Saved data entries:
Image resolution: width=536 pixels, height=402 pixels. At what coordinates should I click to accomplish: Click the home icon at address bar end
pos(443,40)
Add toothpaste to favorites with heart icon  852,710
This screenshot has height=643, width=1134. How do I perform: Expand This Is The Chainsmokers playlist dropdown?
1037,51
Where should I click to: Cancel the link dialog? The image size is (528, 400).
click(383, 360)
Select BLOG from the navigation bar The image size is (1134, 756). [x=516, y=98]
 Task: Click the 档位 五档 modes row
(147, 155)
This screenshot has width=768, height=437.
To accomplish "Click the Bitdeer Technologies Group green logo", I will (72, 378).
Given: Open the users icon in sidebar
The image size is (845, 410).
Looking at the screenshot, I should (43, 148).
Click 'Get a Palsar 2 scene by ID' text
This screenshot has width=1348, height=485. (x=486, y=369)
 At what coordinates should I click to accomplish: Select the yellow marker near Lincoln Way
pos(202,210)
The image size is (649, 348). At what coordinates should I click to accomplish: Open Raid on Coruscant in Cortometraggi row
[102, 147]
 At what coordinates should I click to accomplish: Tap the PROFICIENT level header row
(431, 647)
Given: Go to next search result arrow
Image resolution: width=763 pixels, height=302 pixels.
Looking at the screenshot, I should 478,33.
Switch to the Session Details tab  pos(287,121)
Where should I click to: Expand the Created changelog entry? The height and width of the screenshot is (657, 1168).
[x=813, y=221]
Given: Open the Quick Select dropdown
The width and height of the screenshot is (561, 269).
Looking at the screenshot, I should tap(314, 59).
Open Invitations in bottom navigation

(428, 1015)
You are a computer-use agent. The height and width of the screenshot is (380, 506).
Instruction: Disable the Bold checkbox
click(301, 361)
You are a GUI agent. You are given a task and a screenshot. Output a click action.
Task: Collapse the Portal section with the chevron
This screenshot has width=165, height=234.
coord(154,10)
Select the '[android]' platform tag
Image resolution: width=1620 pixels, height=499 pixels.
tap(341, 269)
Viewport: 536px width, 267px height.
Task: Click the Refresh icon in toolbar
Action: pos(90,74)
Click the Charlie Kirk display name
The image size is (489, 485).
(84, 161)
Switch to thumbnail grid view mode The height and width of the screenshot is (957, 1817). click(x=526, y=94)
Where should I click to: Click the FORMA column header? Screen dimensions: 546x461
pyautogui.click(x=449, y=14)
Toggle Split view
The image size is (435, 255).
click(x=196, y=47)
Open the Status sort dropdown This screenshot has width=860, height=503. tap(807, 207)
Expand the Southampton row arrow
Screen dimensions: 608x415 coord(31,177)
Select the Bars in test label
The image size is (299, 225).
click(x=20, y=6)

Directions:
The lines to copy are those above that contain the string "Switch".

Output:
Switch to the Session Details tab  pos(287,121)
Switch to thumbnail grid view mode The height and width of the screenshot is (957, 1817). click(x=526, y=94)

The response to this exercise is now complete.